L’introduction du fumier accélère ces processus. Les populations microbiennes du sol sont exposées à un afflux massif d’ADN exogène, augmentant la probabilité d’intégration de GRA dans les génomes locaux. Des facteurs abiotiques (température, pH, humidité) et biotiques (densité microbienne, pression exercée par les antibiotiques résiduels) modulent ces transferts génétiques.

Enrichissement du Résistome Microbien

Parmi les micro-organismes du sol, l’interaction constante avec ces éléments génétiques mobiles (plasmides, transposons, intégrons) favorise l’évolution et la propagation de nouveaux assemblages de résistance, susceptibles de franchir la barrière entre espèces, voire de passer du domaine environnemental à la sphère clinique.

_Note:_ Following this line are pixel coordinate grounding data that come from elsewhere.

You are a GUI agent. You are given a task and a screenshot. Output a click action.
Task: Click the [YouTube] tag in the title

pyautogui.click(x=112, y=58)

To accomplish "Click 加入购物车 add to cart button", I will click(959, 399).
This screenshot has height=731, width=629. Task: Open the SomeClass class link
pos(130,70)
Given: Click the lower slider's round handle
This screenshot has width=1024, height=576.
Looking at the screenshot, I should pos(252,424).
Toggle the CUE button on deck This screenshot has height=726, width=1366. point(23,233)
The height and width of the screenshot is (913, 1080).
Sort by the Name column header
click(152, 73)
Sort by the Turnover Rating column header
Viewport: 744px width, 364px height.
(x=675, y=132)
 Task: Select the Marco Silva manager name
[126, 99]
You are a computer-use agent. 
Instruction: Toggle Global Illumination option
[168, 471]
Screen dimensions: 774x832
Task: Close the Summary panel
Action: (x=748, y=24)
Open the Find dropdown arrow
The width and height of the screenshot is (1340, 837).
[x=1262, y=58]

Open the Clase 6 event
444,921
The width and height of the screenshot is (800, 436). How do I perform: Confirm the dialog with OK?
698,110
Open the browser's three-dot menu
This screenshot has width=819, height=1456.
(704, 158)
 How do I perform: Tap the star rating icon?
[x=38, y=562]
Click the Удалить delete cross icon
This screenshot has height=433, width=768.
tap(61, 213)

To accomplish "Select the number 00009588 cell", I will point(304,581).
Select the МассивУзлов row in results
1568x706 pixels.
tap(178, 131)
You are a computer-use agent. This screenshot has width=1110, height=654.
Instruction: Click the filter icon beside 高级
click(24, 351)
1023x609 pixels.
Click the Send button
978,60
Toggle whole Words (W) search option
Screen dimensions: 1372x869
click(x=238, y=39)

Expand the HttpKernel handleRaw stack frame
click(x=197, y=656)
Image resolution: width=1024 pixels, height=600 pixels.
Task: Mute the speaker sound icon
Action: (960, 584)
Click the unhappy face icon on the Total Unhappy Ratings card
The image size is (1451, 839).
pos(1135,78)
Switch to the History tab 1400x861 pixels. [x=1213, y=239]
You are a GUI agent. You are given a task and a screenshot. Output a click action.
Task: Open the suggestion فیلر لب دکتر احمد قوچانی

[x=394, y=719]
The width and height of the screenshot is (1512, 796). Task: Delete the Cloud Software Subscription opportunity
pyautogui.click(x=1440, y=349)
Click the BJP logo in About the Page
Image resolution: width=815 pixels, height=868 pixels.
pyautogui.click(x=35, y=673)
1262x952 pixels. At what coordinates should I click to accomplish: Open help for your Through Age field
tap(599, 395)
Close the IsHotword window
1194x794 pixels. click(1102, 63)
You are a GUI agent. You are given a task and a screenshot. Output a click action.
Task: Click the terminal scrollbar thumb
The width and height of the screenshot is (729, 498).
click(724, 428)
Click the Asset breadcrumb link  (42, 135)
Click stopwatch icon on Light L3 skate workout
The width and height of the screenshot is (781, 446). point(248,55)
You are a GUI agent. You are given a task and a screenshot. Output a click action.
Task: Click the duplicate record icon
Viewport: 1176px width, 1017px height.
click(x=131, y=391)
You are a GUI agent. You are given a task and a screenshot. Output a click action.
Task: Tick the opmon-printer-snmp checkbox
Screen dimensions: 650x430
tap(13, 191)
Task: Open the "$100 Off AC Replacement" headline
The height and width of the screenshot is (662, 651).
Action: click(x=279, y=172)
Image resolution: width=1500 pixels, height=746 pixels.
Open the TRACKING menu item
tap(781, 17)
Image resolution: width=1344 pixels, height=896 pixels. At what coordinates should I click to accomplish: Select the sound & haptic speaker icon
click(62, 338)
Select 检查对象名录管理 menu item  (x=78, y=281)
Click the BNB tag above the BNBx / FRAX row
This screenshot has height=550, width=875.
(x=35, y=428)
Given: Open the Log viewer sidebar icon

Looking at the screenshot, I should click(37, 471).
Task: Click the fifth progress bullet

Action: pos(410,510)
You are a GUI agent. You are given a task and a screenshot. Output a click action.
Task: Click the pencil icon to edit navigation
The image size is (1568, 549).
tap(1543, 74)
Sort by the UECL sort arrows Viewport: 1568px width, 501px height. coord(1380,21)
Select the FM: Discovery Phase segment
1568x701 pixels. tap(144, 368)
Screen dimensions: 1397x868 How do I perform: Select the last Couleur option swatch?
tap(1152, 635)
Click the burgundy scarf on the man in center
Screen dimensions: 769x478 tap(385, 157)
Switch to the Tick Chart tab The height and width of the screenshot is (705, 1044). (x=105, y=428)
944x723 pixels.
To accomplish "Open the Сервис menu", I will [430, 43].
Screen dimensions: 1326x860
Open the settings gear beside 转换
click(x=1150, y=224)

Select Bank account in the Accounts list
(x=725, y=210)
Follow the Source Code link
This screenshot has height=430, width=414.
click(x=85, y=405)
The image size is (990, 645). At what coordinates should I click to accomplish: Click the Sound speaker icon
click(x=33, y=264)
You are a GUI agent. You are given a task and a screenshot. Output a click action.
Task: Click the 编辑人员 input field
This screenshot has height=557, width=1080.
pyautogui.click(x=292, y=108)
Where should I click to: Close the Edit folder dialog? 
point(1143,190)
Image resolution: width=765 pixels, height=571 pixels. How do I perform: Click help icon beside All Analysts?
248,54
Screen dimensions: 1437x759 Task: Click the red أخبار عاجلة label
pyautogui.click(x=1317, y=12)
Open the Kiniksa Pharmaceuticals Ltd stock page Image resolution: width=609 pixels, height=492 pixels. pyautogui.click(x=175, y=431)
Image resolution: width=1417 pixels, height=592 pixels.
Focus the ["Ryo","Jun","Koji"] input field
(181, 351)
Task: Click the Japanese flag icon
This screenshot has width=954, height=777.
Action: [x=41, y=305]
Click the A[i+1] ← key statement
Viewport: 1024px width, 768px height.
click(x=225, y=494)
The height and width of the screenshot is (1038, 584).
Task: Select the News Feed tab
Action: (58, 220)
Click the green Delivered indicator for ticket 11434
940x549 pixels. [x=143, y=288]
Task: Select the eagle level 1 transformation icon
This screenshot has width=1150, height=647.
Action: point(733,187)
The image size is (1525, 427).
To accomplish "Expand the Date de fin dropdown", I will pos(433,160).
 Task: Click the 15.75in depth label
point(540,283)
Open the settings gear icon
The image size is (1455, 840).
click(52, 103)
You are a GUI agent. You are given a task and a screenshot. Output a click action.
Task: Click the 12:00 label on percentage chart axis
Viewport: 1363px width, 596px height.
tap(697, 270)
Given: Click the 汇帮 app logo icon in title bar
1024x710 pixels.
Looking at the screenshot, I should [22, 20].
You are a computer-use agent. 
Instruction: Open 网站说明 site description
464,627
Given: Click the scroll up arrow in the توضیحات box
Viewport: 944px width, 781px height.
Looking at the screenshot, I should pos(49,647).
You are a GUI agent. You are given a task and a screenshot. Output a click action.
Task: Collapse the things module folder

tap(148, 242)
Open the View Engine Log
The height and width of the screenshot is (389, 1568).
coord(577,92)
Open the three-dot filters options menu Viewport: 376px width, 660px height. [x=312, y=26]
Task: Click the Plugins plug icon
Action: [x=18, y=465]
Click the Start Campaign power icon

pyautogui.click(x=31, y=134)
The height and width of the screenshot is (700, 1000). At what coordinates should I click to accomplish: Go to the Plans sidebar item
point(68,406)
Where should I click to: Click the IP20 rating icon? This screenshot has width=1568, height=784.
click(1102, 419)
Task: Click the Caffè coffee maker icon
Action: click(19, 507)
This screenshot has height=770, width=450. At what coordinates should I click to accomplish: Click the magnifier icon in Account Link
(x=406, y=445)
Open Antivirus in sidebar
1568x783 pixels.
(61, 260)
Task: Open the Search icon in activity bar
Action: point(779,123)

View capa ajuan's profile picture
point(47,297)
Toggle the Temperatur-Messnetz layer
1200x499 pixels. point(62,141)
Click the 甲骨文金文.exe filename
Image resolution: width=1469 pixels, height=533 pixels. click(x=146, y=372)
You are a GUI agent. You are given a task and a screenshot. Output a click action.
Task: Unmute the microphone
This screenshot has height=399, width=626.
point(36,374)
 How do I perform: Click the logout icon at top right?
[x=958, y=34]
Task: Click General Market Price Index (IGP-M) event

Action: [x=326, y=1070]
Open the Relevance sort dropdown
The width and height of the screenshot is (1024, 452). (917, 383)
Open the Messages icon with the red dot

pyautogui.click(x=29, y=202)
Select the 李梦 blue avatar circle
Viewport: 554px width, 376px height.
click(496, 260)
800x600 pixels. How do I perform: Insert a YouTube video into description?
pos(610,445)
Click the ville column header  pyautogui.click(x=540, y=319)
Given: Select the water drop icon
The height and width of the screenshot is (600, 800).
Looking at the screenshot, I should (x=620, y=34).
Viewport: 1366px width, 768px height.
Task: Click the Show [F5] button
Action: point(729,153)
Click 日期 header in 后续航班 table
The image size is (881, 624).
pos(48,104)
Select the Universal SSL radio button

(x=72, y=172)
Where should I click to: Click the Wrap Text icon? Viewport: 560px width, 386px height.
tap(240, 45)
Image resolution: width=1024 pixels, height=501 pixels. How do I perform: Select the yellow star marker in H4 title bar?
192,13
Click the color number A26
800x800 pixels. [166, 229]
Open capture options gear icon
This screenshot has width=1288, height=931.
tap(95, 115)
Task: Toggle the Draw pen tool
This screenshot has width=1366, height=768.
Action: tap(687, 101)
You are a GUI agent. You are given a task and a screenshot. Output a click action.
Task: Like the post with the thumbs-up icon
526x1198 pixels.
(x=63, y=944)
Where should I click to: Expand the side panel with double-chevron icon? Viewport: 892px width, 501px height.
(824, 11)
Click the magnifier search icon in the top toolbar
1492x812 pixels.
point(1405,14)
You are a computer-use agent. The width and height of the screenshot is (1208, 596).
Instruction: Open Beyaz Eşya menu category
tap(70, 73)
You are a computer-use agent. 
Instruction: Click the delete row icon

Impacts sur la Diversité et la Composition Microbienne du Sol

La présence de GRA et d’antibiotiques résiduels favorise un déséquilibre écologique, sélectionnant les bactéries résistantes au détriment de la diversité microbienne indigène. Le fumier enrichit ainsi le sol non seulement en nutriments, mais aussi en micro-organismes porteurs de résistances qui, en interaction avec les communautés autochtones, suscitent la recombinaison génétique et l’apparition de nouveaux variants de résistance.

Risques Sanitaires Associés à la Présence des Gènes de Résistance dans les Sols

Transfert aux Plantes et à la Chaîne Alimentaire

Lorsque les cultures poussent sur un sol enrichi en fumier, il existe un risque de colonisation des racines et des tissus végétaux par des bactéries résistantes. Cela constitue une voie d’exposition directe pour l’homme, par consommation de légumes crus ou peu traités. Ce phénomène peut également affecter la faune du sol et les animaux d’élevage par réintroduction dans l’environnement, renforçant le cycle de dissémination.

Dispersion Environnementale et Risque pour les Eaux Souterraines

Les bactéries résistantes et les GRA présents dans le sol peuvent migrer vers les eaux de ruissellement et souterraines, étendant leur rayon d’action au-delà des parcelles agricoles. Cette dispersion élargit le spectre d’exposition humaine et animale, rendant le contrôle des GRA environnementaux d’autant plus complexe.

Contribution au Problème Global de Résistance aux Antibiotiques

La dissémination des GRA dans l’environnement agricole amplifie la probabilité que des agents pathogènes humains acquièrent ces résistances, limitant les options thérapeutiques et posant un défi croissant aux systèmes de santé publique partout dans le monde.

Stratégies d’Atténuation et Perspectives

Réduire les risques liés à la fertilisation organique exige une approche intégrée combinant :

  • Gestion raisonnée des antimicrobiens en élevage : limitation des antibiotiques non essentiels.
  • Traitement du fumier : compostage approfondi, traitement par chaleur ou par digestion anaérobie pour réduire la viabilité des bactéries et la persistance des gènes.
  • Surveillance et évaluation de la charge en GRA dans les sols, les cultures et les points d’eau.

Implémenter ces mesures nécessite la mobilisation de ressources réglementaires, technologiques et éducatives, ainsi qu’un dialogue constant entre secteurs agricoles, sanitaires et environnementaux.

Conclusion

L’amendement des sols par le fumier reste un levier crucial pour la durabilité de l’agriculture, mais implique un risque avéré de transmission et de diversification des gènes de résistance aux antibiotiques. L’enjeu majeur réside dans le contrôle précis de cette transmission afin de préserver la santé publique, la biodiversité microbienne du sol et l’efficacité des traitements antibiotiques pour les générations à venir.